Webinar Shares Lessons Learned from Kenya and Uganda in Ensuring Family Planning Services During COVID-19
Contributors: Assumpta Matekwa, Nancy Aloo, Albert Bwire, Beatrice Bainomugisha and Sarah Brittingham
Program managers, government officials from East Africa and staff from other TCI hubs gathered virtually on a webinar Sept. 23 to hear lessons learned from Kenya and Uganda about ensuring family planning service delivery amidst the COVID-19 pandemic. TCI coaches supporting Migori, Nyamira and Vihiga counties in Kenya and Kiira, Nansan and Wakiso divisions in Uganda detailed the unprecedented challenges that have arisen since the first cases of COVID-19 were detected in the region in March and April. The coaches noted how the wide scale diversion of scarce human and financial resources to manage pandemic response coupled with the public’s fear to interact with the health system threatened the progress the region has experienced in increased family planning client volume.
TCI’s efforts in East Africa have contributed to an overall 46% increase in annual family planning client volume in TCI-supported sites when comparing June 2020 to baseline. East Africa’s 41 TCI-supported cities have recorded 637,380 additional users since baseline, and the modern contraceptive prevalence rate could be as high as 5% based on TCI’s modeling of HMIS data. But between March and June, the increasing trend in family planning acceptors in Kenya and Uganda slowed following presidential directives requiring citizens to stay home because of COVID-19.
In the webinar, presenters highlighted how local governments are adapting TCI’s high impact approaches across the domains of service delivery, demand generation and advocacy to address emergent needs for continued quality family planning services. For example, community health workers and village health teams have stepped up as the “unsung heroes” of the pandemic by shouldering both infection prevention education and the distribution of family planning methods on the ground. In Mombasa and various cities across Uganda, facility-based in-reaches and Special Family Planning Days – designed to increase access and availability of services, especially long-acting and reversible contraceptives –extended their duration, now offering services for five days instead of the usual one or two to avoid overcrowding and comply with current government guidelines to keep the population and clinical staff safe.
Pharmacies, another key actor in TCI’s strategy to maintain continuity of family planning services, were reoriented on commodity provision and stepped up to train women on self-injection of DMPA. Pharmacies also increased the number of contraceptive refills to six months, as opposed to the usual three months, so women can prevent unwanted pregnancies for twice as long without a visit back to the pharmacy.

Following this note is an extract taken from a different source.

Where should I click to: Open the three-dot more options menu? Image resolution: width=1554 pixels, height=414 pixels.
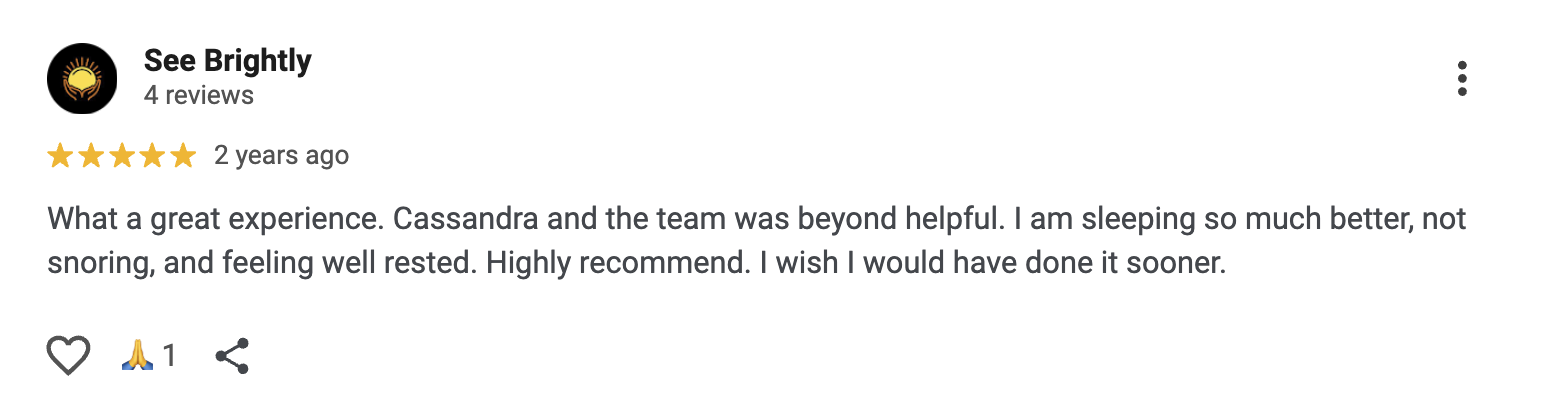(x=1461, y=79)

In terms of demand generation, TCI expanded its use of WhatsApp, social media and radio to reach youth with accurate and updated information on service continuity during the pandemic. Ugandan and Kenyan coaches are also keeping stakeholders informed about evolving national service delivery guidelines. To advocate for the continued engagement of city governments with family planning as an essential service, the webinar presenters shared how TCI quickly pivoted to an online platform, facilitating virtual Program Implementation Team (PIT) meetings and Technical Working Groups, and shared their learning that virtual meetings are indeed feasible, productive and cost-effective – and can engage more participants than in-person meetings.
Recent data from the region suggests that East Africa’s concerted efforts to ensure service continuity reversed a slight dip in visits for short-term methods in the months of March, April and May.